GOAL OF THE EXERCISE — An exact copy of every record is the expected answer.

DATA —
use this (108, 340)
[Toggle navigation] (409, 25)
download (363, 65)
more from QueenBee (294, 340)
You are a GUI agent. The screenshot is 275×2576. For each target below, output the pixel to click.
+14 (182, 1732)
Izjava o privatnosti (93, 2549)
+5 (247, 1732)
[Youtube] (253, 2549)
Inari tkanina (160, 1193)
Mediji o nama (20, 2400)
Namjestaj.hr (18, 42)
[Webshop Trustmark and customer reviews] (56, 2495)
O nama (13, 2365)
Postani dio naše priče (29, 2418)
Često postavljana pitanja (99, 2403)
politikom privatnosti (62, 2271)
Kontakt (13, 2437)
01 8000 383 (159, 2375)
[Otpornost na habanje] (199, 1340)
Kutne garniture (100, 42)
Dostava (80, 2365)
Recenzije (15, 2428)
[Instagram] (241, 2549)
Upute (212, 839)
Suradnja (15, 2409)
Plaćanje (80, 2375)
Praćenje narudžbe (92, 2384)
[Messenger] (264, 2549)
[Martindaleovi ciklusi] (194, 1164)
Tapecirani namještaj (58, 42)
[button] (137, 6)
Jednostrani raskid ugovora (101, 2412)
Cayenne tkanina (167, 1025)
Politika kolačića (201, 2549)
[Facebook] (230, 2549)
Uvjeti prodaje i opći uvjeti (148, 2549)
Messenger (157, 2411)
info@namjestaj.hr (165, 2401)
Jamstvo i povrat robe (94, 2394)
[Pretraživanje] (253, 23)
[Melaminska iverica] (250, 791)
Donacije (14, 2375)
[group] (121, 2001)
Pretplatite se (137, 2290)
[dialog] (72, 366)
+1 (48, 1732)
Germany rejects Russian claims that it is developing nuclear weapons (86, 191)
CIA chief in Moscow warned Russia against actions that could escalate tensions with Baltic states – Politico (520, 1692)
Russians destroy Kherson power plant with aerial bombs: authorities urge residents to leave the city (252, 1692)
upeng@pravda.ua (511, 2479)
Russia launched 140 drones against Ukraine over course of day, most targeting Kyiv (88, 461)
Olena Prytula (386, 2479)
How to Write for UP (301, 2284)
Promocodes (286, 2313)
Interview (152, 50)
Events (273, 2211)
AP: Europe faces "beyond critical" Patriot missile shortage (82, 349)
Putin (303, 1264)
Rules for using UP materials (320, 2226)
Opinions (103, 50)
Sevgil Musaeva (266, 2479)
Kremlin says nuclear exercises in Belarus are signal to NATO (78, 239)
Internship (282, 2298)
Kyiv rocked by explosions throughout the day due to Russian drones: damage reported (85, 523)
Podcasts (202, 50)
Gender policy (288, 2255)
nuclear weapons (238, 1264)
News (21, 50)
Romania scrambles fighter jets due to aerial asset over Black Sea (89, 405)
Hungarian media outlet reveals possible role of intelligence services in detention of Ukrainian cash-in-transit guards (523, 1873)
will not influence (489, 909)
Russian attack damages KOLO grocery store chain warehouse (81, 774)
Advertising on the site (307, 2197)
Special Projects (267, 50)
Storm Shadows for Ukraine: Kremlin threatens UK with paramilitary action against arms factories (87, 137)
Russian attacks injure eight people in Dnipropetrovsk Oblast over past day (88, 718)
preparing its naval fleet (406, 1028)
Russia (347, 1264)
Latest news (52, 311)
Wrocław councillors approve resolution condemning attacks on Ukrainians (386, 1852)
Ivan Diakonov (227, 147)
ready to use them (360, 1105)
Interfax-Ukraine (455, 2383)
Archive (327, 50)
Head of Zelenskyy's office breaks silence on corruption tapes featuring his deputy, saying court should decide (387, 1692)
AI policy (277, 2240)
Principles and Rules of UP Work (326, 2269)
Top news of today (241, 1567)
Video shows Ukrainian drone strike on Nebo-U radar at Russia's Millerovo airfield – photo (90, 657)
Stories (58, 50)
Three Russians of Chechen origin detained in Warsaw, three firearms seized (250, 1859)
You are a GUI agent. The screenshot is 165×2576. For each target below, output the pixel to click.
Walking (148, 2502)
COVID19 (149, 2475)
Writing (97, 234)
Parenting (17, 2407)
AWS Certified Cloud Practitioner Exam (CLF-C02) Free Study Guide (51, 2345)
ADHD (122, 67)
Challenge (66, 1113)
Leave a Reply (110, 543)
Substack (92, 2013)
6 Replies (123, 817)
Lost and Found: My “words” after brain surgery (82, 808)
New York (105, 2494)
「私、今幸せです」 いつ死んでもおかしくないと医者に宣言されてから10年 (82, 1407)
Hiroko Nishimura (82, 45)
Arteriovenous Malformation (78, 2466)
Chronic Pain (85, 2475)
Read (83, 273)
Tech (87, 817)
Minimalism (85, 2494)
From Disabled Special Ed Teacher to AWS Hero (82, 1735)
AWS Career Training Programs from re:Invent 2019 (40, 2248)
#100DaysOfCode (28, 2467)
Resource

EXERCISE SOLUTION —
use this (108, 340)
[Toggle navigation] (409, 25)
download (363, 65)
more from QueenBee (294, 340)
You are a GUI agent. The screenshot is 275×2576. For each target below, output the pixel to click.
+14 (182, 1732)
Izjava o privatnosti (93, 2549)
+5 (247, 1732)
[Youtube] (253, 2549)
Inari tkanina (160, 1193)
Mediji o nama (20, 2400)
Namjestaj.hr (18, 42)
[Webshop Trustmark and customer reviews] (56, 2495)
O nama (13, 2365)
Postani dio naše priče (29, 2418)
Često postavljana pitanja (99, 2403)
politikom privatnosti (62, 2271)
Kontakt (13, 2437)
01 8000 383 (159, 2375)
[Otpornost na habanje] (199, 1340)
Kutne garniture (100, 42)
Dostava (80, 2365)
Recenzije (15, 2428)
[Instagram] (241, 2549)
Upute (212, 839)
Suradnja (15, 2409)
Plaćanje (80, 2375)
Praćenje narudžbe (92, 2384)
[Messenger] (264, 2549)
[Martindaleovi ciklusi] (194, 1164)
Tapecirani namještaj (58, 42)
[button] (137, 6)
Jednostrani raskid ugovora (101, 2412)
Cayenne tkanina (167, 1025)
Politika kolačića (201, 2549)
[Facebook] (230, 2549)
Uvjeti prodaje i opći uvjeti (148, 2549)
Messenger (157, 2411)
info@namjestaj.hr (165, 2401)
Jamstvo i povrat robe (94, 2394)
[Pretraživanje] (253, 23)
[Melaminska iverica] (250, 791)
Donacije (14, 2375)
[group] (121, 2001)
Pretplatite se (137, 2290)
[dialog] (72, 366)
+1 (48, 1732)
Germany rejects Russian claims that it is developing nuclear weapons (86, 191)
CIA chief in Moscow warned Russia against actions that could escalate tensions with Baltic states – Politico (520, 1692)
Russians destroy Kherson power plant with aerial bombs: authorities urge residents to leave the city (252, 1692)
upeng@pravda.ua (511, 2479)
Russia launched 140 drones against Ukraine over course of day, most targeting Kyiv (88, 461)
Olena Prytula (386, 2479)
How to Write for UP (301, 2284)
Promocodes (286, 2313)
Interview (152, 50)
Events (273, 2211)
AP: Europe faces "beyond critical" Patriot missile shortage (82, 349)
Putin (303, 1264)
Rules for using UP materials (320, 2226)
Opinions (103, 50)
Sevgil Musaeva (266, 2479)
Kremlin says nuclear exercises in Belarus are signal to NATO (78, 239)
Internship (282, 2298)
Kyiv rocked by explosions throughout the day due to Russian drones: damage reported (85, 523)
Podcasts (202, 50)
Gender policy (288, 2255)
nuclear weapons (238, 1264)
News (21, 50)
Romania scrambles fighter jets due to aerial asset over Black Sea (89, 405)
Hungarian media outlet reveals possible role of intelligence services in detention of Ukrainian cash-in-transit guards (523, 1873)
will not influence (489, 909)
Russian attack damages KOLO grocery store chain warehouse (81, 774)
Advertising on the site (307, 2197)
Special Projects (267, 50)
Storm Shadows for Ukraine: Kremlin threatens UK with paramilitary action against arms factories (87, 137)
Russian attacks injure eight people in Dnipropetrovsk Oblast over past day (88, 718)
preparing its naval fleet (406, 1028)
Russia (347, 1264)
Latest news (52, 311)
Wrocław councillors approve resolution condemning attacks on Ukrainians (386, 1852)
Ivan Diakonov (227, 147)
ready to use them (360, 1105)
Interfax-Ukraine (455, 2383)
Archive (327, 50)
Head of Zelenskyy's office breaks silence on corruption tapes featuring his deputy, saying court should decide (387, 1692)
AI policy (277, 2240)
Principles and Rules of UP Work (326, 2269)
Top news of today (241, 1567)
Video shows Ukrainian drone strike on Nebo-U radar at Russia's Millerovo airfield – photo (90, 657)
Stories (58, 50)
Three Russians of Chechen origin detained in Warsaw, three firearms seized (250, 1859)
You are a GUI agent. The screenshot is 165×2576. For each target below, output the pixel to click.
Walking (148, 2502)
COVID19 (149, 2475)
Writing (97, 234)
Parenting (17, 2407)
AWS Certified Cloud Practitioner Exam (CLF-C02) Free Study Guide (51, 2345)
ADHD (122, 67)
Challenge (66, 1113)
Leave a Reply (110, 543)
Substack (92, 2013)
6 Replies (123, 817)
Lost and Found: My “words” after brain surgery (82, 808)
New York (105, 2494)
「私、今幸せです」 いつ死んでもおかしくないと医者に宣言されてから10年 (82, 1407)
Hiroko Nishimura (82, 45)
Arteriovenous Malformation (78, 2466)
Chronic Pain (85, 2475)
Read (83, 273)
Tech (87, 817)
Minimalism (85, 2494)
From Disabled Special Ed Teacher to AWS Hero (82, 1735)
AWS Career Training Programs from re:Invent 2019 (40, 2248)
#100DaysOfCode (28, 2467)
Resource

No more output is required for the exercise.